The officers in the marketplace still think of Barabas as poor, but he does not mind what people think of him on the surface. He is focused completely on his revenge, putting the same energy into that that he put into his business. In this scene there is a lot of back and forth banter about religion. Christians feel Jews beneath them because Jews are all condemned to hell. Barabas says to the governor’s son that perhaps he won’t want to marry a Jewish woman, who would be beneath his station and religion. Mathias has to hide his relationship to Barabas, his future father-in-law. Mathias says to his mother that he is with Barabas to borrow books, and Lodowick claims he is trying to buy a diamond. It is an unequal social situation between Jews and Christians, with the Jews perceived to be a vile minority. On the other hand, Barabas proudly tells Lodowick he walks in the open air to purge himself of the stink of Gentiles. He believes Jews are the chosen people. None of this conflict seems to deter the young men from wanting to marry Abigail.
The meeting between man and master, Ithamore, the Muslim Turk, and Barabas the Jew, is interesting in their vying to outdo each other in evil. Barabas claims they have a bond because they are both villains and both hate Christians. They will have a good time together revenging themselves on the Maltese citizens. Barabas assumes the role of mentor to Ithamore, since Ithamore is still young and not as practiced in devious ways. Barabas coaches Ithamore not to be too rash, but to be cunning in how he performs his acts.
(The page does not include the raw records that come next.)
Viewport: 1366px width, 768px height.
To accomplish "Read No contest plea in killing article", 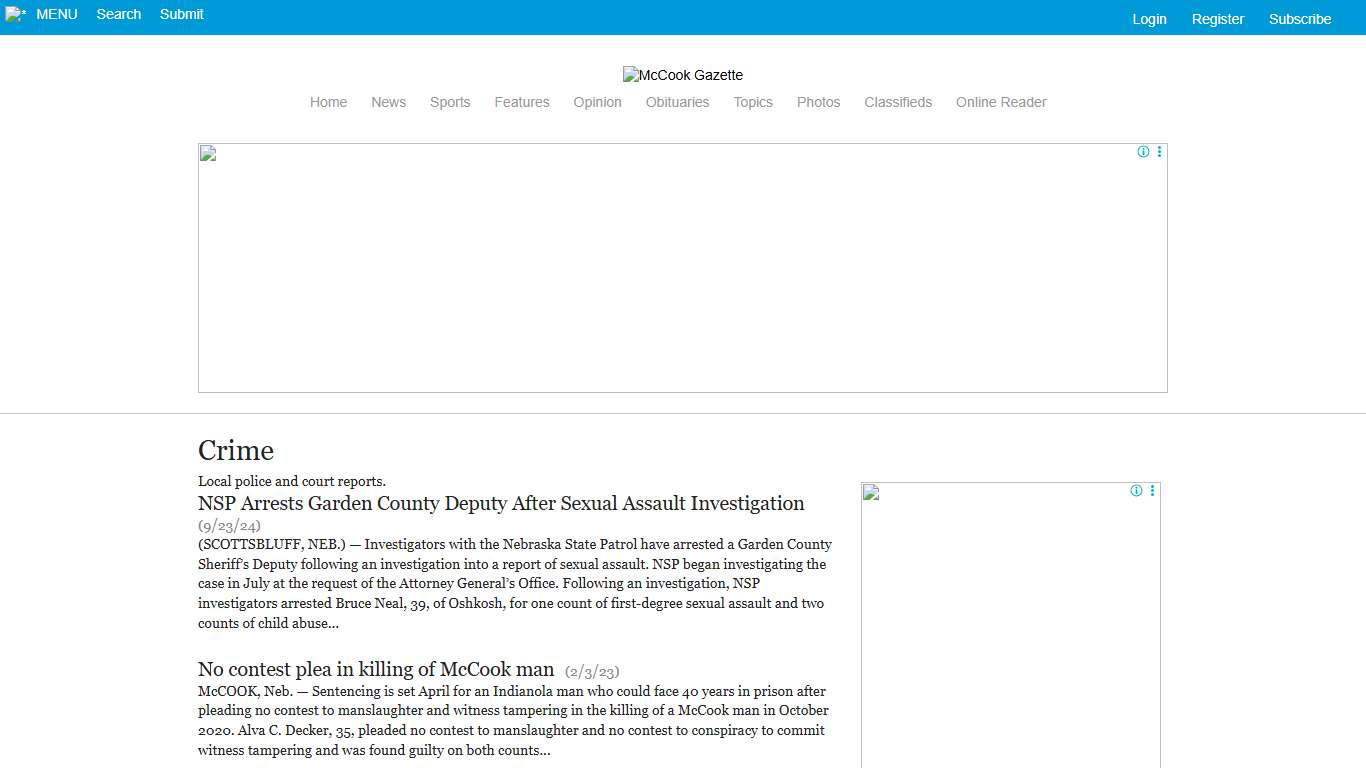I will tap(376, 669).
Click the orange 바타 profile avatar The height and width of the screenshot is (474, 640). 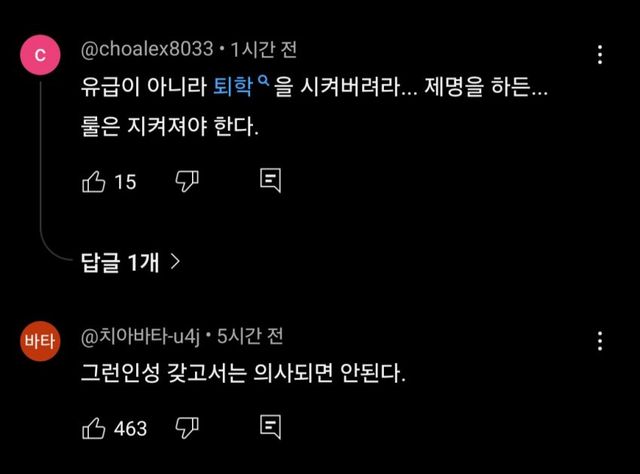40,342
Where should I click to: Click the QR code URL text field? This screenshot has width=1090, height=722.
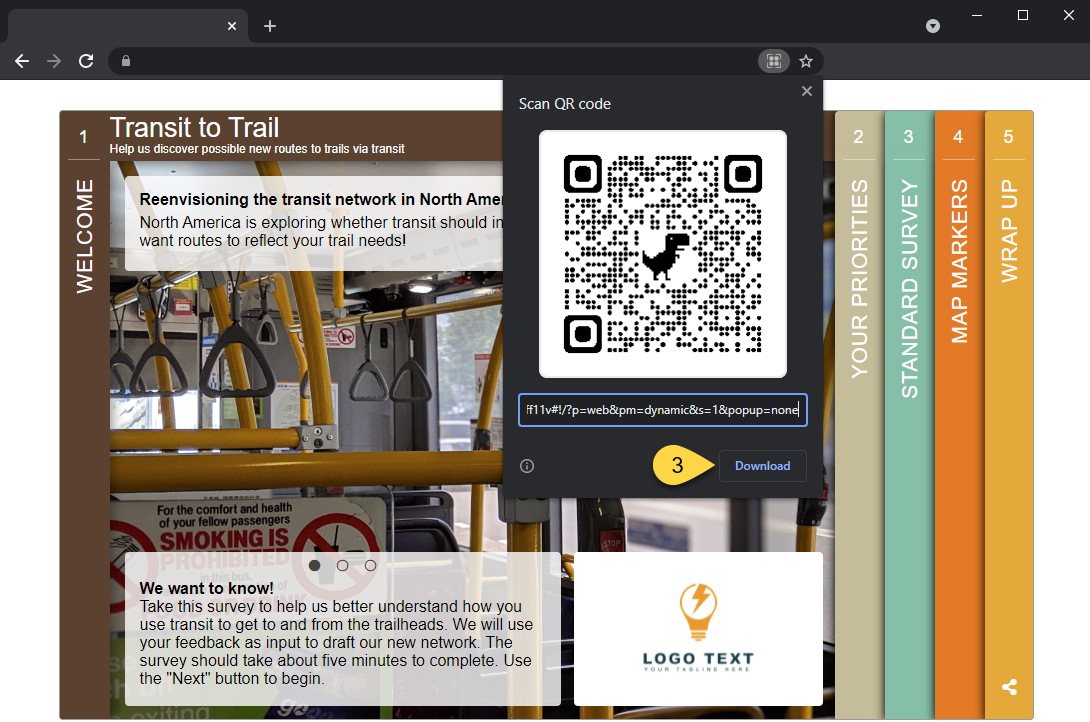[662, 410]
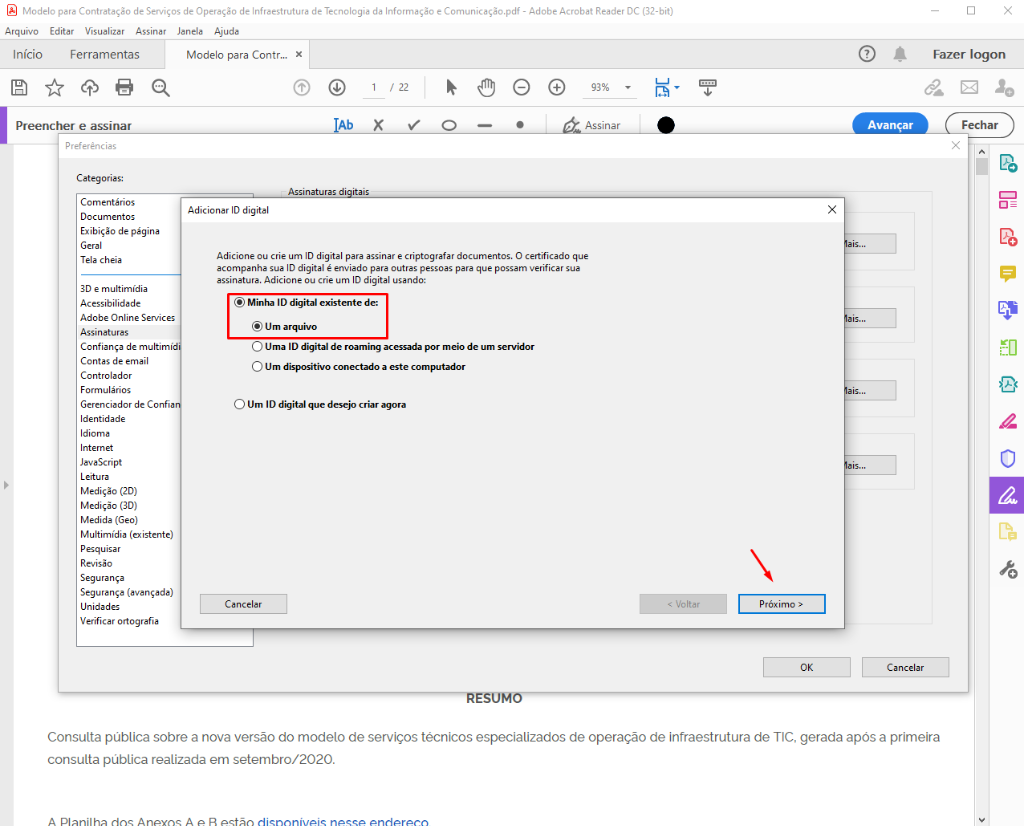Click the add checkmark tool icon
This screenshot has width=1024, height=826.
point(413,126)
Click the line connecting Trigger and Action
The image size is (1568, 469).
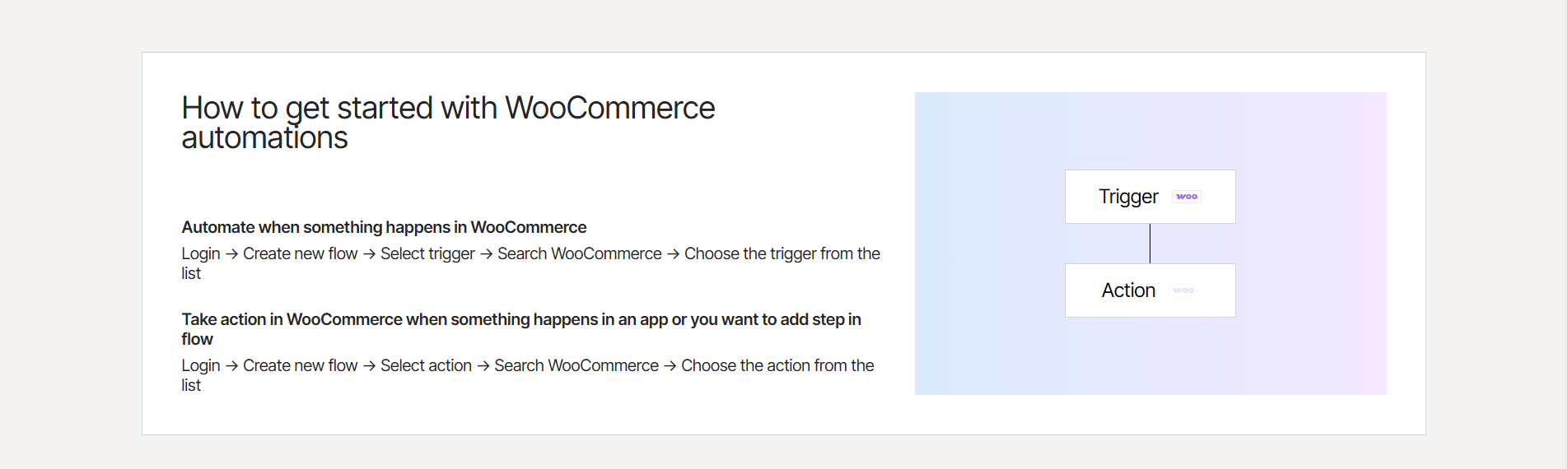point(1150,244)
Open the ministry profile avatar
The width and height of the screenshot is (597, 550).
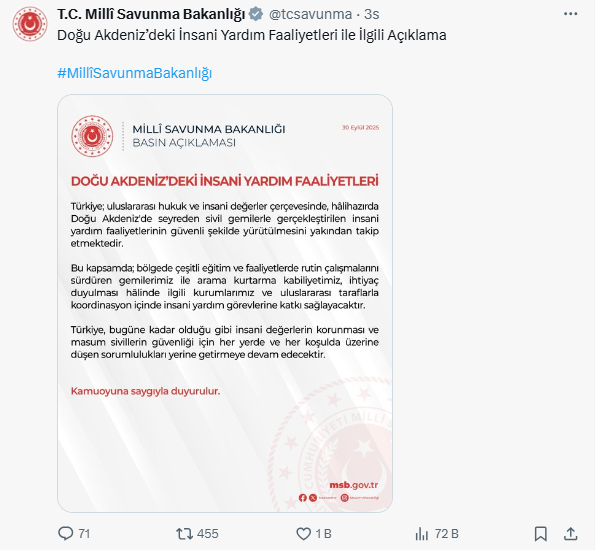[30, 24]
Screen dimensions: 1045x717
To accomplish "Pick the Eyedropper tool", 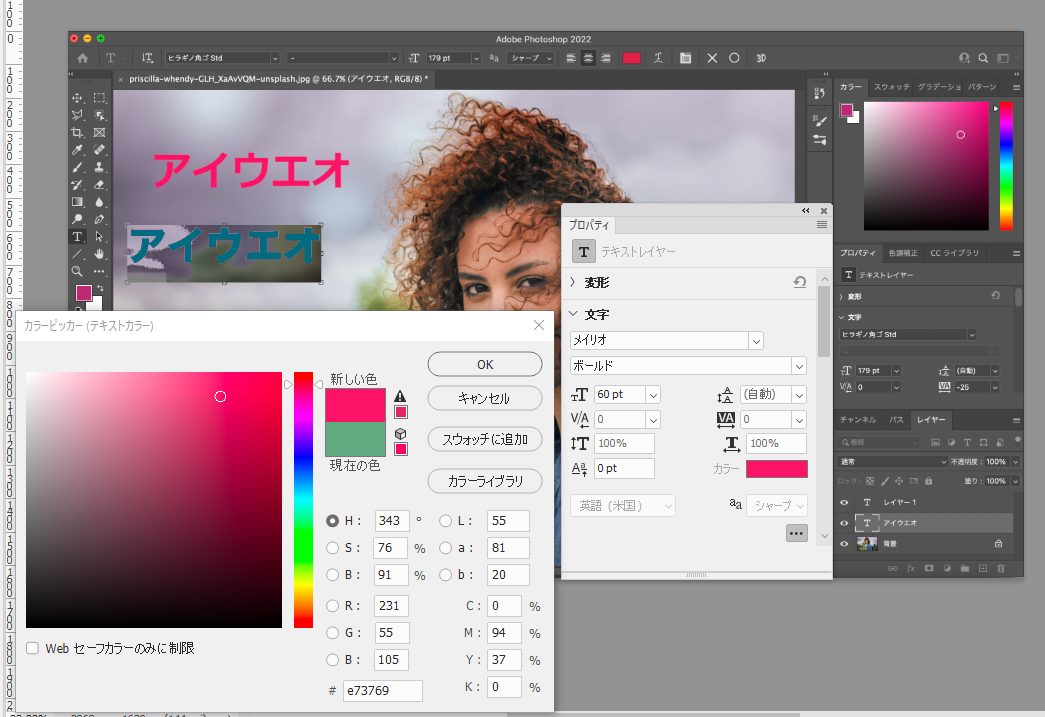I will pyautogui.click(x=76, y=149).
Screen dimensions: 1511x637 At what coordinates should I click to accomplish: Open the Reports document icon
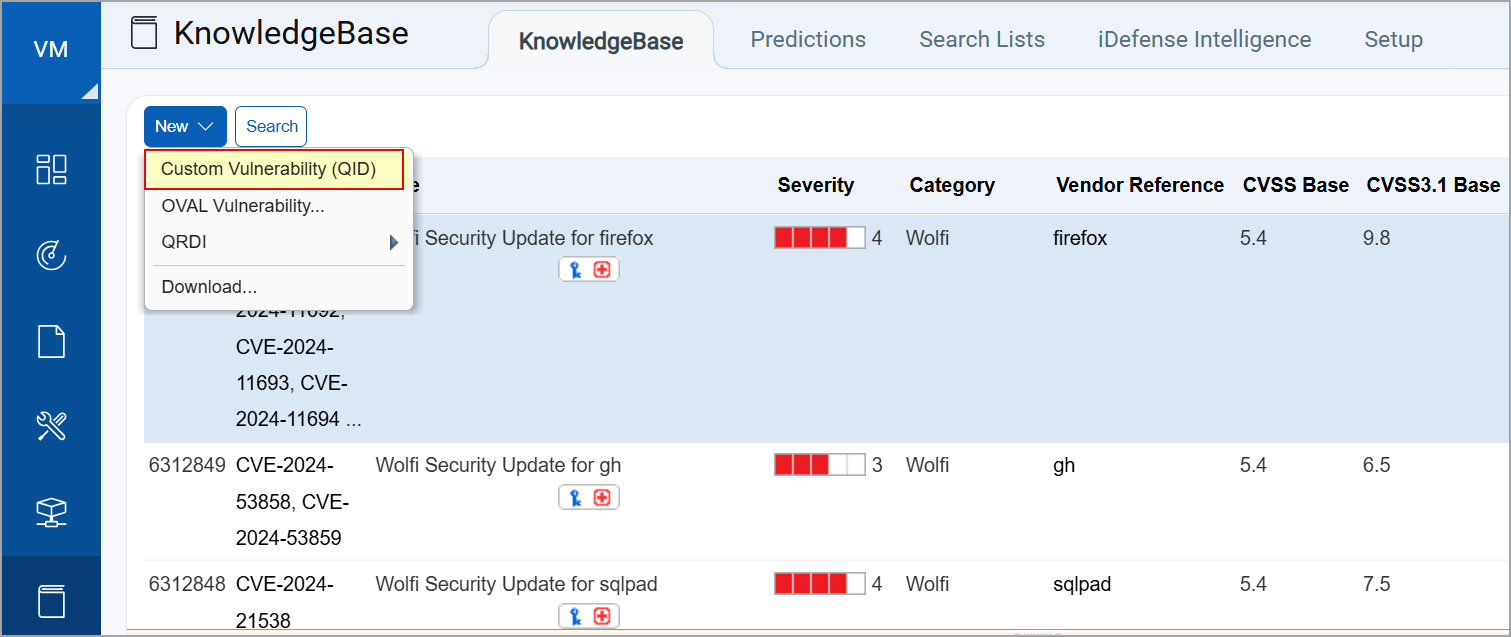click(51, 342)
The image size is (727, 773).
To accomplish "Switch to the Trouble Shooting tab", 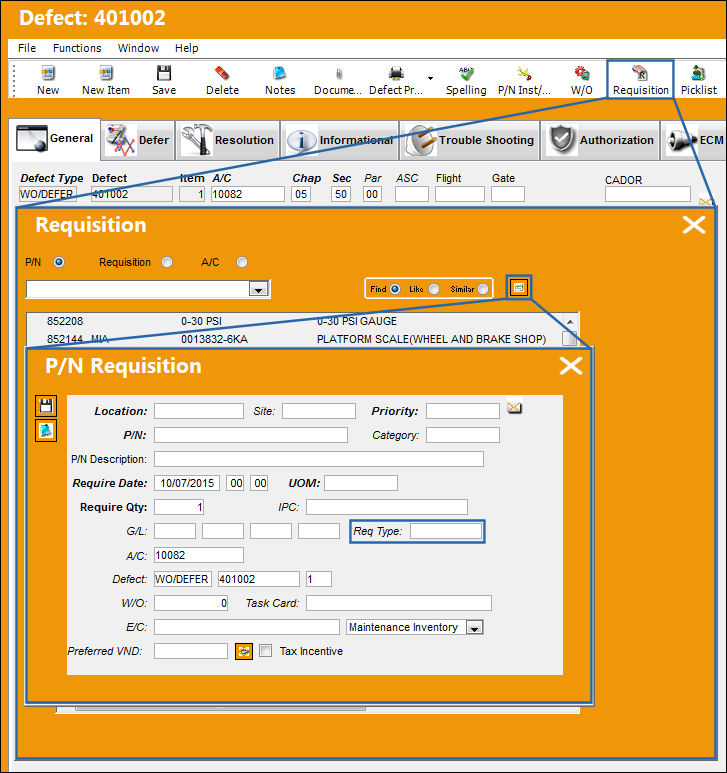I will (469, 140).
Barabas also tries to mentor his daughter in Machiavellian ways when he tells her it is not a sin to deceive a Christian. They themselves do not honor their dealings with non-Christians whom they call heretics, but from the Jewish point of view, “all are heretics that are not Jews” (line 311). He upbraids her for loving Mathias, a Christian.
Ultimately, everyone but the young lovers benefits from the religious tension for it allows them to use other people. Ferneze likes the racial division, for he can feel justified extorting money from the Jews. Barabas would not be able to make a living but for the Christians. They are forbidden from charging interest, and that is how he makes his money. Viewing the Turks as enemies also has an advantage in that it justifies making them into slaves. The economy of hatred is thus the status quo on Malta that everyone secretly defends. The young lovers step into a mine field.